StealthPolarBear · 06/05/2019 08:05

Ouch

LadyOfTheCanyon · 06/05/2019 08:11

I know all the mis-users will say they don’t care and it doesn’t matter for them. But you have no idea what opportunities, relationships, conversations, and connections you forgo when you present yourself as uneducated and lacking decent communication skills.

Exactly this. I love slang, and I do believe that language should and does change over time. But the basic tenets underpinning the language should be respected!

LadyOfTheCanyon · 06/05/2019 08:13

Although 100 years from now I can imagine people saying " can you believe Chester draws used to be "chest of drawers"? How quaint!

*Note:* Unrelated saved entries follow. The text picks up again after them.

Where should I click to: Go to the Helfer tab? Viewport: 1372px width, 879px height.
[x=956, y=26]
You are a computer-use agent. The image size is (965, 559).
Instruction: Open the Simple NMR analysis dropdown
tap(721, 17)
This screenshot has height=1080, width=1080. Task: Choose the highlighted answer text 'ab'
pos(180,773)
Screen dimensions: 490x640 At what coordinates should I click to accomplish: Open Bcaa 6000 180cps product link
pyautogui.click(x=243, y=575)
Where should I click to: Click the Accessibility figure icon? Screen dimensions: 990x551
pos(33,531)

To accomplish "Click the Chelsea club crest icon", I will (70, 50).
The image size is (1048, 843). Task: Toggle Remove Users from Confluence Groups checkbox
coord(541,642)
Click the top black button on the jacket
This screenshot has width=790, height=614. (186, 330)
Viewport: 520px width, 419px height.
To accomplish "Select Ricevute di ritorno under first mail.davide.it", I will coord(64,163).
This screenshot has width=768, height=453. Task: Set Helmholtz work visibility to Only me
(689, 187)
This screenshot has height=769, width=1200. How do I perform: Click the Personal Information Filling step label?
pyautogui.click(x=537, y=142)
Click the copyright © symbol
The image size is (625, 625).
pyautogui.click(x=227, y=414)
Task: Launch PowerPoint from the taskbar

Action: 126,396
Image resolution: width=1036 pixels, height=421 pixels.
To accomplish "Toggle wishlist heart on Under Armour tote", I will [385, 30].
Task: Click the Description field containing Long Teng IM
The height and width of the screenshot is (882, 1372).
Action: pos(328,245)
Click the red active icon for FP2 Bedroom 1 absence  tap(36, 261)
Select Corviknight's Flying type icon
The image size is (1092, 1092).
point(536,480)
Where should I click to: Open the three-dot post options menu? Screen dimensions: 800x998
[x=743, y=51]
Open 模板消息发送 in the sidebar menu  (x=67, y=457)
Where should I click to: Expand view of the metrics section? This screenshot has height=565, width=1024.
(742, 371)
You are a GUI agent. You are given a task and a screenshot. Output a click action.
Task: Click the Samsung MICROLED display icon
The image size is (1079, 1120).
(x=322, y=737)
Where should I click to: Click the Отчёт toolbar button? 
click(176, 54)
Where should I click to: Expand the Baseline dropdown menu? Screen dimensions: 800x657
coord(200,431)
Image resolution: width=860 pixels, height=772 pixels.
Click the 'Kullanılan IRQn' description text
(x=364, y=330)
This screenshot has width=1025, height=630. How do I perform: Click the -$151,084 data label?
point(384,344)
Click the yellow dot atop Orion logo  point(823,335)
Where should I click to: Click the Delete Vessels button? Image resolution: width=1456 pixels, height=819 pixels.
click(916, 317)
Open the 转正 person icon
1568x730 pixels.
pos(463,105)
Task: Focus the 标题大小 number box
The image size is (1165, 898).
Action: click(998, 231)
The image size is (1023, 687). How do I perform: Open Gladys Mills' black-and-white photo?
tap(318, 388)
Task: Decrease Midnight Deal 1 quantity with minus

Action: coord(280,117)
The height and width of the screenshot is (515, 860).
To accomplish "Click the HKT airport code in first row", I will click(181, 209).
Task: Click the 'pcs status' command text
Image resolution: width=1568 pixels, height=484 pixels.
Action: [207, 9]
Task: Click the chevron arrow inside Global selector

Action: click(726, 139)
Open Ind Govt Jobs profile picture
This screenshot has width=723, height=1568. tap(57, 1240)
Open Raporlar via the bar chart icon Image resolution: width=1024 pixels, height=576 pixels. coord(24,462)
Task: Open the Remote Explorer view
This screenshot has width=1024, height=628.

toomuchtooold · 06/05/2019 08:15

My specific pet hate is people who correct "would of" to "would have", because actually what the person is grasping for is "would've", and correcting to "would have" just makes them think you're complaining about the contraction, that it's too informal or whatever.
What I really like about that one is that it makes both the grammar pedants and the people with bad grammar dislike me equally Grin

toomuchtooold · 06/05/2019 08:23

@hecateh learn/taught is a Glaswegian dialect one. Usually IME accompanied by a slap, or following the attempt and painful failure of a particularly audacious move on a piece of piece of park play equipment/your mammy's good settee: "aye, that'll bloody learn you!"

ExpletiveDelighted · 06/05/2019 09:13

My pet hate is invite used as a noun instead
of a verb - "We sent the invites" no, you sent the invitations.

Ignorant for rude is used round here but taken to mean "rude in an ill-educated or socially-inept way" as a pp said.

Phased instead of fazed is another pet hate.

SaskiaRembrandt · 06/05/2019 09:41

Someone on our local fb page has just posted about dogs running ‘a mock’

Now I have a wonderful mental image of dogs gathering together to laugh at the badly chosen collars their owners make them wear.

SaskiaRembrandt · 06/05/2019 09:43

Two words (that should be one): rest bite.
Used in a sentence: Muriel was relieved when her neighbours went on holiday because it gave her some rest bite from their incessant noise.